Ketika kami sampai di tempat yang ingin mereka tunjukkan kepada kami, kami mendapati banyak orang yang berkerumun di sekitar mayat seorang pria yang tak kami kenali. Mayat pria tersebut masih dalam keadaan terikat.
Bekas-bekas siksaan masih terlihat jelas di sekujur tubuhnya. Kulitnya membengkak dan sudah berubah warna di bawah sinar matahari. Lalat-lalat banyak mengerumuni mayat pria malang tersebut, mendengung dengan suara aneh yang sama dengan suara anak-anak itu.
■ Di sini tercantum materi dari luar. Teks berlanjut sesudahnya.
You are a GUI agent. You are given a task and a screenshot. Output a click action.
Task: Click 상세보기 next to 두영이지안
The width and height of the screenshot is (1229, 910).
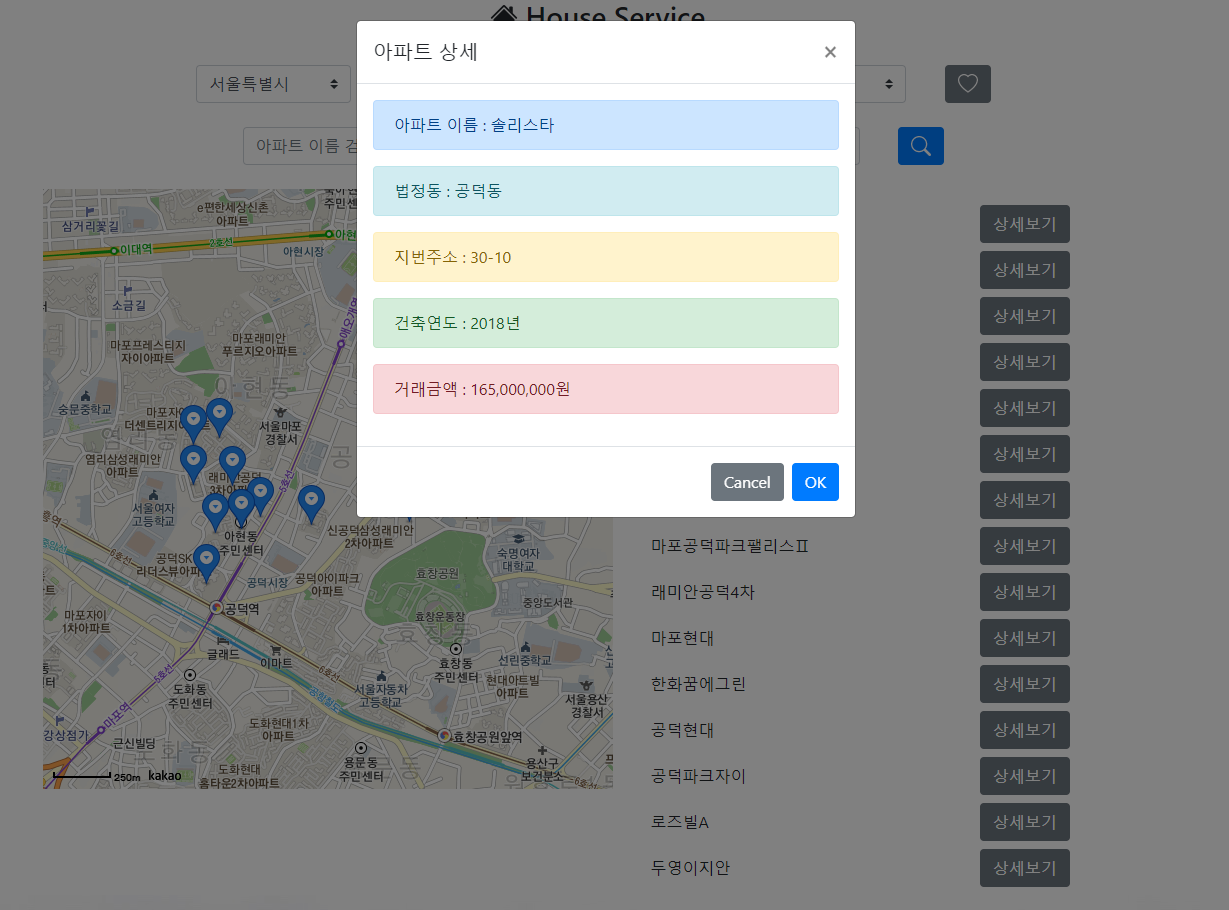click(x=1024, y=868)
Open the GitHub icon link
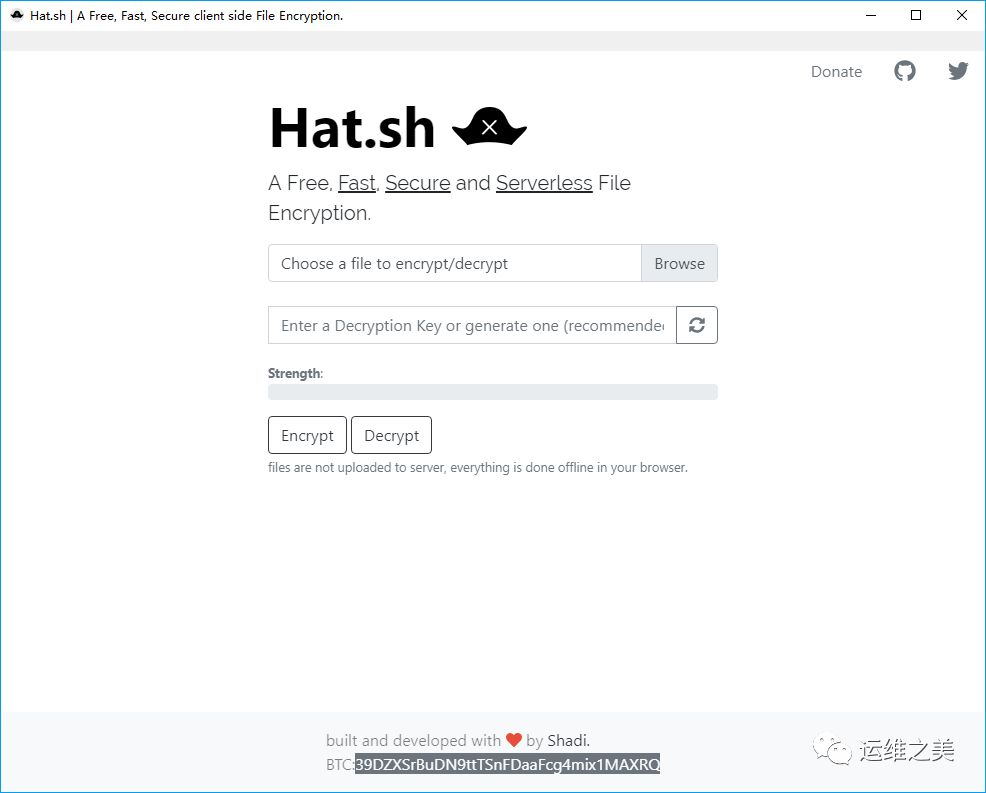This screenshot has height=793, width=986. (905, 71)
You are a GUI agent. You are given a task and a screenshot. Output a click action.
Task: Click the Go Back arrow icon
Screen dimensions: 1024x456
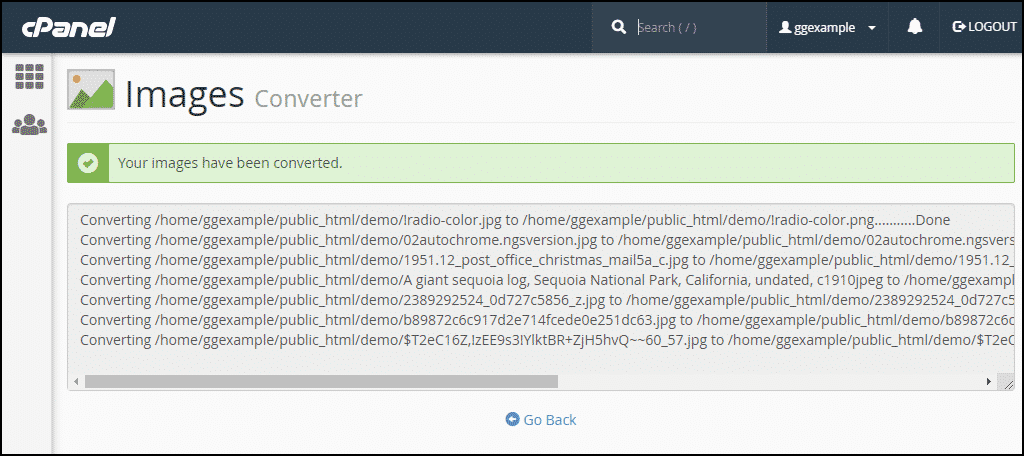pos(513,419)
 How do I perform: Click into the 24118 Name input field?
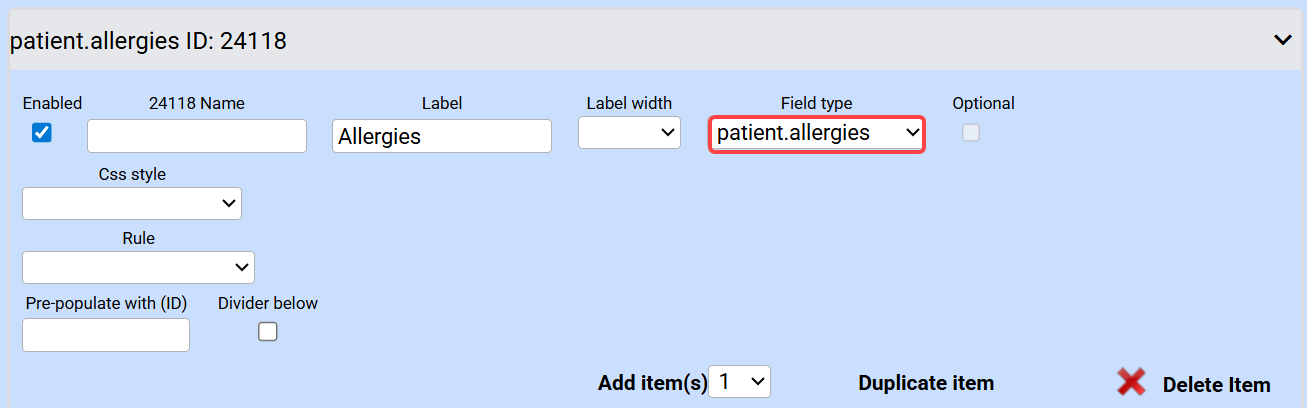[x=196, y=136]
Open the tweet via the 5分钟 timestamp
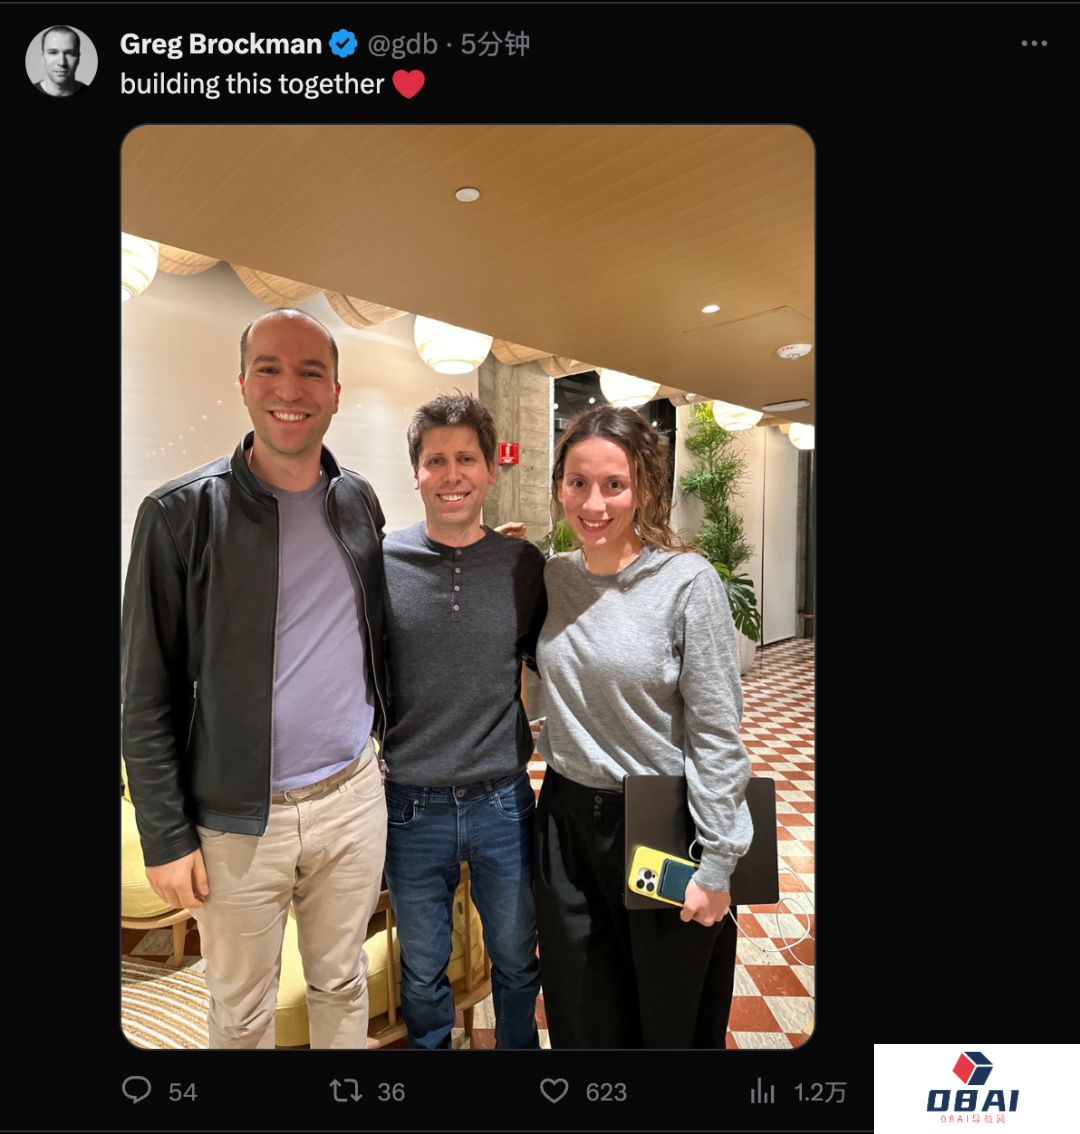 [x=496, y=44]
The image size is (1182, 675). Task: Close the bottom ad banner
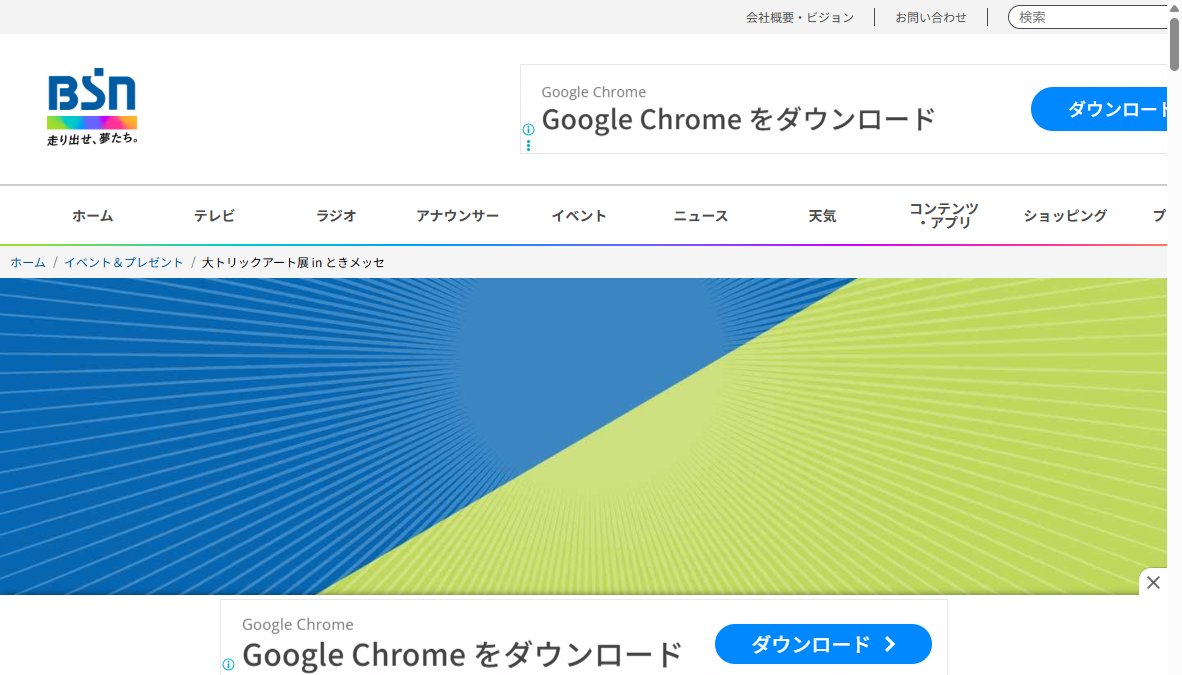1153,582
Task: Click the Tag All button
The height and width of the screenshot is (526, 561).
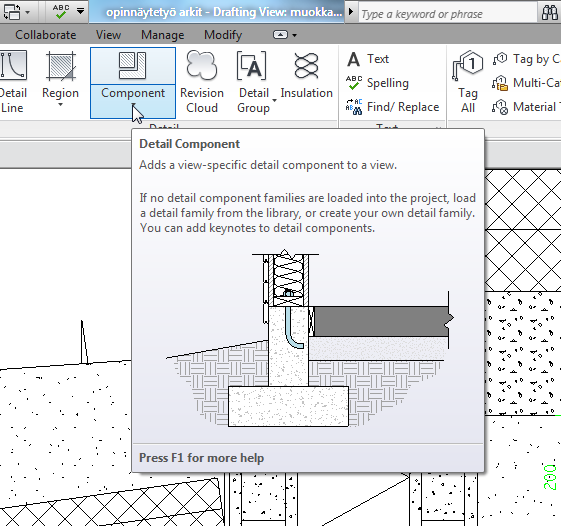Action: click(x=468, y=82)
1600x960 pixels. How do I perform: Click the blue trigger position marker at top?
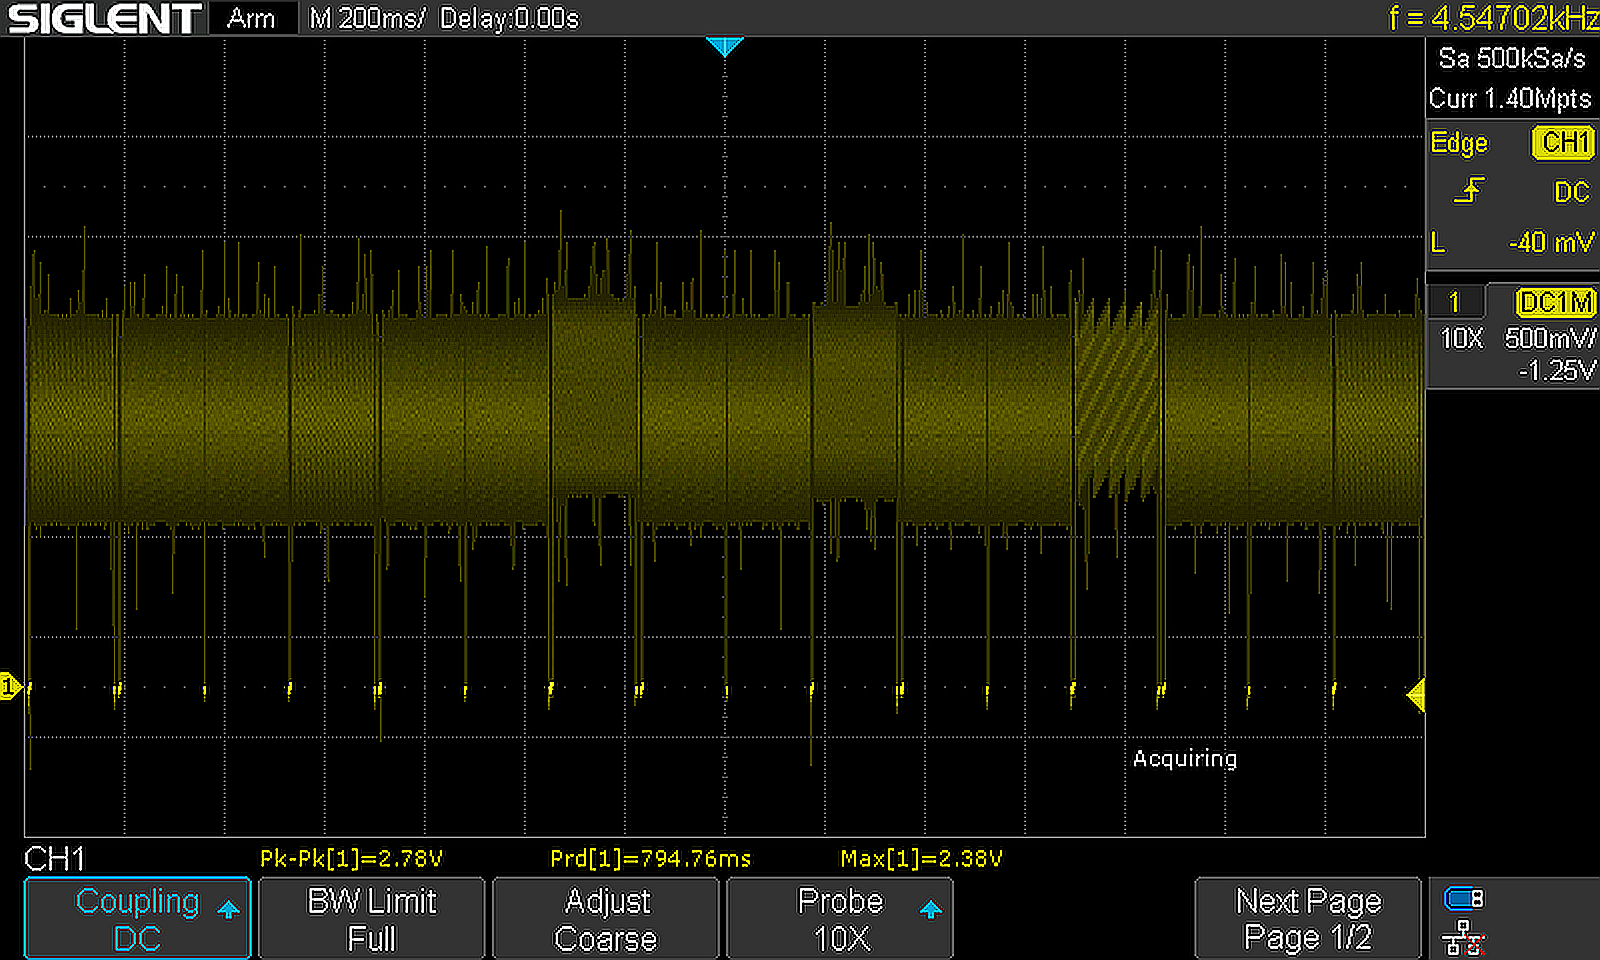[724, 46]
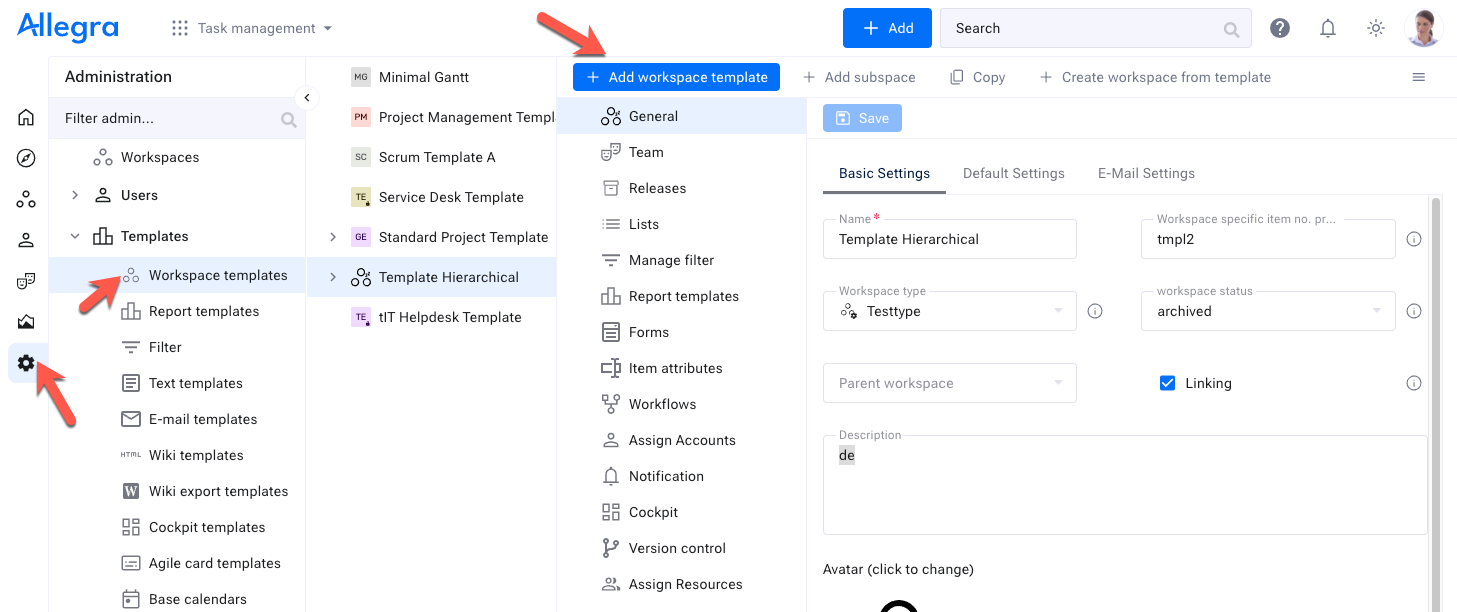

Dalam ingatan saya, saya masih tidak dapat mengingat wajah pria itu, kecuali luka-lukanya saja.
Mayat yang kami dapati itu adalah korban pembunuhan yang dikarenakan oleh masalah politik. Ini adalah kekerasan sektarian (kelompok); ketika Baghdad sudah dikuasai oleh mayoritas Syiah yang telah lama ditindas oleh kelompok Sunni. Beberapa pejabat di bawah rezim Saddam Hussein, pun diusir dari kota dengan cara—kekerasan. Bagi Syiah, itu adalah pembalasan akibat kediktatoran dan tindakan semena-mena rezim Saddam Hussein selama beberapa dekade terhadap mereka. Dan bagi Syiah, meskipun Saddam telah lengser, itu tak ada artinya jika orang-orang Sunni masih memiliki uang, rumah, dan pekerjaan yang baik. Mayat yang kami temukan adalah salah satu korbannya. Mayat yang dimutilasi itu seolah menjadi sebuah peringatan kepada orang-orang: pergi atau ini akan terjadi pada kalian!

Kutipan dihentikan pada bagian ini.